Today I am taking part in the Blog Blitz for No Place Like Home by Rebecca Muddiman. Today she will be sharing with us about her writing process. Bloodhound Books is the publisher.
What would you do if you came home to find someone in your house?
This is the predicament Polly Cooke faces when she returns to her new home.The first weeks in the house had been idyllic, but soon Jacob, a local man, is watching her.
What does he want and why is he so obsessed with Polly?
In a situation where nothing is what it seems, you might end up regretting letting some people in.
The Writing Process:
With my four previous books (and the unpublished books before that), I always planned in advance. I don’t like to plan in too much detail, preferring room to breathe and change things as necessary. But I still like to have some plan. Something to guide me along.
I usually start with the idea, developing it until I know who the characters are and the basic outline of the plot. I like to know the beginning and end and the main points in between. Once I have this, I write each plot point onto a card and spread them across the floor. This helps me see structure, pacing, where there are gaps (how to I get from here to there), and I can adjust things accordingly. When I’m happy, I write a chapter by chapter outline. Some chapters basically get one line – Gardner goes to visit so and so – but others get a bit more detail if I know specific things have to be said or done in that chapter, or maybe I’ve already come up with bits of dialogue.
Either way, once I’m finished I should have a guide for when I sit down every morning. Sometimes I end up going off book and add things I hadn’t planned for, or sometimes realise that something in the outline is actually unnecessary and skip it. I could never be one of those writers who plans every last detail in advance and sticks to it. Things come out while I’m writing that I hadn’t thought of while planning. I see links and opportunities. The characters develop as I write them and that offers new directions to go in, twists I hadn’t seen coming. So I like to have some directions to follow but also the freedom to ignore them if I want to.
So that’s how I usually write. But with No Place Like Home, all that went out the window. I don’t know if it was because I was writing something totally different. I’d spent the last few years working on four novels in a series and wanted to try something new. So I decided I was going to try and write in a new way too.
I had a vague idea for the plot and a main character, but I didn’t really know who this person was or why they were doing what they were doing. I knew how it would begin but not how it would end. I was just going to sit down and write.
So I did.
And I got about ten thousand words before I had a meltdown. The words were coming, but I had no idea where they were going. There were some parts I liked, but not knowing where I was heading was scary. What if I got to the end and it just fizzled out? Or what if it was all just nonsense? What if there was no cohesion whatsoever?
So I stopped. I didn’t write at all for a couple of weeks. I felt paralyzed by it. It was suggested to me that I take a step back and do what I’d normally do and come up with a plan. I’d tried something new and it wasn’t working. People write in different ways and clearly this way wasn’t working for me.

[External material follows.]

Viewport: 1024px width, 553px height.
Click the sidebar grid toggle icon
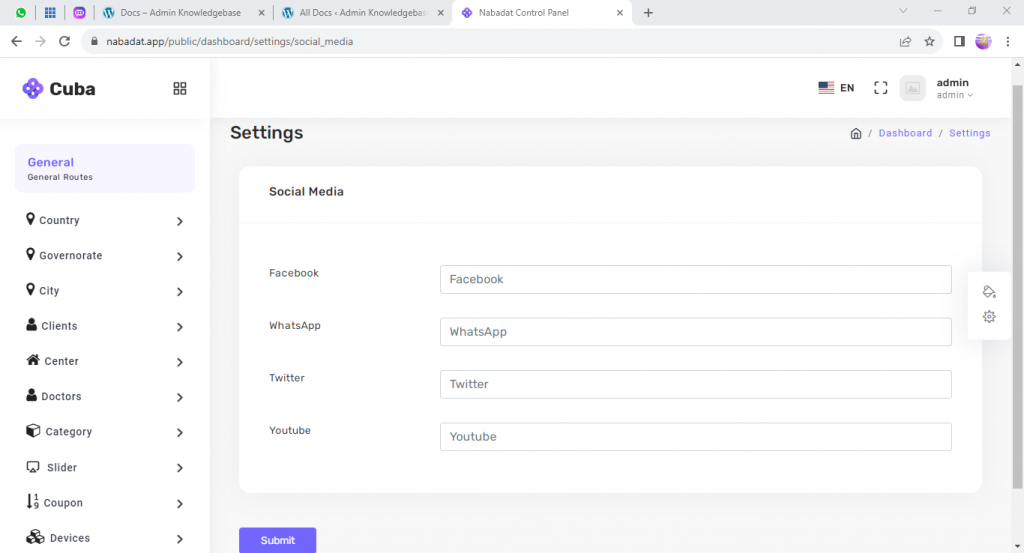[180, 89]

But I’m stubborn. I wanted to see it through. I decided even if it was a mess at the end, at least there’d be something to work with. It’s the same with any first draft. So I went back to it and kept on writing. I’d sit down every day and start, not knowing what I was going to say. And eventually I started to enjoy it. I was surprising myself. Shocking myself sometimes. Some days I’d come away from the desk feeling a bit sick, a bit uncomfortable with what was coming out of my mind. There were things in the first draft which subsequently came out because it was a bit … too far. Other days this feeling pleased me. It felt like the writing was more brutal, but also more honest.
Without giving anything away, I think I was about two thirds of the way through when I realised what would happen in the last few chapters. I knew it was inevitable, I just didn’t know for which characters. But I think I always knew the ending. Maybe not how it would happen, just that it had to somehow. Of that, if nothing else, I was certain.
Would I use the same method again? Maybe. The book I started after No Place Like Home was a historical novel, based on a true story, so had to be planned carefully. But writing without a plan can be the best way to surprise yourself. And if you’re writing a crime novel, surprising yourself is probably the best way to surprise your readers too.
About the Author:
Rebecca Muddiman was born and raised in the North East and worked in the NHS for many years. She has published four crime novels – Stolen, Gone, Tell Me Lies, and Murder in Slow Motion. Stolen won a Northern Writers Award in 2010 and the Northern Crime Competition in 2012. She is also a screenwriter and was selected for the London Screenwriters Festival Talent Campus in 2016.
Most of her spare time is spent re-watching Game of Thrones, trying to learn Danish, and dealing with two unruly dogs. Sometimes all at the same time.